I am not against machines. I have made my peace with the fact that software applications control most of the things I do, determining and measuring even my productivity at work. In fact, knowing how stormy the weather can be at some of my travel destinations, I am happy to let aircrafts land themselves with minimal assistance from the pilot.
But in electronics manufacturing and especially in the convoluted structure we call the supply chain -- where designs are translated, and components are purchased and put into products to be manufactured and shipped to end-users -- machines and applications have a growing role, and increasingly they are beginning to relegate humans to the background of enterprise activities. Is that healthy for humans and the business organizations they've built?
Of course, you may believe that everything your company does can be handled via phones, email, video conferencing, and, in future, maybe even telepathy. The day may come when we dream up a product and a robot takes over and transforms the concept into winning designs and actual devices. It hasn't occurred, and it will be a long time before that happens. For now, though, the human touch in the supply chain is as critical to success as the admittedly phenomenal applications companies spend millions on to enhance their supply chain efficiencies.

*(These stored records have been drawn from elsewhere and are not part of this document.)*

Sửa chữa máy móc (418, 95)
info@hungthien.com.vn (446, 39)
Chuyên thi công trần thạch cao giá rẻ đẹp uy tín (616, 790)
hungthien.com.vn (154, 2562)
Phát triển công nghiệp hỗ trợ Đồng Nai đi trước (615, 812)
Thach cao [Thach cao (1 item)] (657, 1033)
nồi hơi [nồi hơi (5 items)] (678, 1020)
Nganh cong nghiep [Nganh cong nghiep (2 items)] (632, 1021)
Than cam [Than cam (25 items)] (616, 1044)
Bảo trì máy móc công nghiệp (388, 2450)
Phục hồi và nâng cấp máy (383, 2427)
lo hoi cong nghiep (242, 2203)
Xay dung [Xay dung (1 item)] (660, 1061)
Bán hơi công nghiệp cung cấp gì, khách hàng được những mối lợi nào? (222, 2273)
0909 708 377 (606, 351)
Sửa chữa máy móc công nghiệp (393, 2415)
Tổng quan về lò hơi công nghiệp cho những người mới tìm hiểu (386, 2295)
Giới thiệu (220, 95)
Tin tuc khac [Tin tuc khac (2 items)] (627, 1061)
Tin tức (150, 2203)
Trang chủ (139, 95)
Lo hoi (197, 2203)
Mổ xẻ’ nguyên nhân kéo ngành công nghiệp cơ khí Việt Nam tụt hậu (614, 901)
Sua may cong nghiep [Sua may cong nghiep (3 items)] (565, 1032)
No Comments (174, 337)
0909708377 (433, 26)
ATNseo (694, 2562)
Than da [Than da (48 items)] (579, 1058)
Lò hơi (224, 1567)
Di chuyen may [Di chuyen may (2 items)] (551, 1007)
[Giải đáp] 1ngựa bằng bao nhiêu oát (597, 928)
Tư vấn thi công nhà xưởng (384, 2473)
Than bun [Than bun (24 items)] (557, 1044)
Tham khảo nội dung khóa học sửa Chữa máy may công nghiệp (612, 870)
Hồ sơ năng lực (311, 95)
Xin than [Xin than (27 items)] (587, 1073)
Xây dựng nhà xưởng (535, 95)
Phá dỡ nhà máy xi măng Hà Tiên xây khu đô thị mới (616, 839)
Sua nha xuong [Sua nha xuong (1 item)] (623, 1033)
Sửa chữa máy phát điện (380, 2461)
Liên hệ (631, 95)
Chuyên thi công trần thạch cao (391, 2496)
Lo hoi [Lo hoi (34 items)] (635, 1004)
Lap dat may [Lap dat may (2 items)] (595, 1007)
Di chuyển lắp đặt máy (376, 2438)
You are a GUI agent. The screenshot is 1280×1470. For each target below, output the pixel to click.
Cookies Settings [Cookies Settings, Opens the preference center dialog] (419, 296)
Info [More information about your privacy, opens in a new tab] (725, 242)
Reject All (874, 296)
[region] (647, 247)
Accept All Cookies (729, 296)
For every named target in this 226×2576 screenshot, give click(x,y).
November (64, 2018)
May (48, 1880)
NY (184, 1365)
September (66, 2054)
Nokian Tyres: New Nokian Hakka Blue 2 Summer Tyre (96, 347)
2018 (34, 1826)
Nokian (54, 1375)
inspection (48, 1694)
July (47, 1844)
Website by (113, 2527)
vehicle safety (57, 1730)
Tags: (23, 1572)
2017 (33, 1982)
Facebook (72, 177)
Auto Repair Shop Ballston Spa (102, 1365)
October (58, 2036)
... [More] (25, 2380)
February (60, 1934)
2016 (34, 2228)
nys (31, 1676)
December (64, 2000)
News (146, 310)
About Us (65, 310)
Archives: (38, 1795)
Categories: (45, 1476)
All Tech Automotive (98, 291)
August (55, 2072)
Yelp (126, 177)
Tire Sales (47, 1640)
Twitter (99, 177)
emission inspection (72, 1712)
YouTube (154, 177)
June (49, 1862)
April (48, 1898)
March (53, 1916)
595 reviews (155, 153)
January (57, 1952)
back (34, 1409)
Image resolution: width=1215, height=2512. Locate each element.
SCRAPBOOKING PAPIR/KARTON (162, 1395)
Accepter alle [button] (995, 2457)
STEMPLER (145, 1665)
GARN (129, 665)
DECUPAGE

I speak often with industry executives whose operations span the globe, and many of them spend countless hours in the skies each year reaching out to customers, suppliers, analysts, government officials, and other interested parties. I'll like to share why here and also tell a few of their stories.
A Frenchman I know, who works as a senior executive in the sales division of a major US semiconductor company, logs more than 300,000 miles in the air each year. "I go where the customers are, but these are not always sales visits," he says. "I talk about technology roadmaps. The sales may not materialize for another couple of years following these visits, but keeping my contacts fresh is worth several trips."
There are other reasons executives spend more time on the road, meeting new contacts, renewing old business relationships, and sleeping on strange hotel beds. A senior supply chain executive at a major hard disk drive vendor in the United States spends weeks at a time in Asia every three months or so. Each trip typically takes him to four or more countries and involves numerous factory visits, training sessions for local employees, and unannounced fact-finding drop-ins at suppliers. These are in addition to briefings with customers to reassure them about redundancy measures critical to unhindered supply of components.
During a recent visit to a contract manufacturer and design house in Europe, I learned of challenges customers are facing in Asia and other low-cost regions where hiring and retaining technical employees now constitutes one of the more intractable problems facing manufacturers in the region. Many of the companies that transferred or outsourced manufacturing operations to China from Western regions over the last decade are seriously weighing pulling these back because so much time is wasted simply on employee recruitment. A top executive at an electronics company in the midwest of the US spends about three weeks each quarter in China overseeing recruitment and training of employees.
"The cost of manufacturing in China is rising dramatically, and there's been a definite increase in requests for alternatives," Martin Kingdon, director of business development at the Heerbrugg, Switzerland, office of Escatec SDN. BHD, told me in an interview. Escatec, which is headquartered in Malaysia and does a lot of design, prototyping, and some high-end manufacturing in Switzerland, is benefiting from that trend, Kingdon said. Having significant operating presence in both Europe and Asia has helped the company better understand customer needs and match services to their corporate goals.
Many companies have simply yielded such personal contacts to outsourced partners and rely on supply chain management applications to stay in touch with customers and contract manufacturers. The days when the electronics supply chain depended solely or even heavily on people to determine what would satisfy customers is disappearing fast. At many small component suppliers, distributors, and manufacturing companies, the interactions among suppliers, contractors, and customers are shrinking fast, replaced by software applications that now link all segments of a company's supply chain with the outside world.
Increasingly, too, sales, purchasing, procurement, manufacturing, project management, design, coordination, monitoring, measurement, and other activities are performed by computers, leaving limited functions for employees, many of whom sometimes wonder where exactly they fit in now within extended supply chain operations.
This trend accelerated after the horrible 2001 economic downturn as companies tried to reduce the impact of human failings on their operations. Millions were spent on supply chain management applications, and the rapid growth of the cloud has hastened the adoption of machine-to-machine communications in the electronics supply chain. The results so far have been positive in that the industry has a better handle on its boom-and-bust cycles and has improved visibility into demand, supply, and inventory conditions. Recoveries from market downturns have been swifter, and the impact of a demand slowdown less savage.
What has been sacrificed in the meantime is the ability to forge the personal contacts and relationships that serve as the foundations for long-term engagements. A personal experience comes to mind here. I once phoned an executive at a North American company who I had known for years for what I thought would be a quick clarification on some issues about his firm's product. I couldn't even get through to the secretary for the first 10 minutes, during which the communications system bounced me around. I persisted. Finally, I got hold of the receptionist who said she would have to route my call back to the communications maze. I declined and called his cellphone.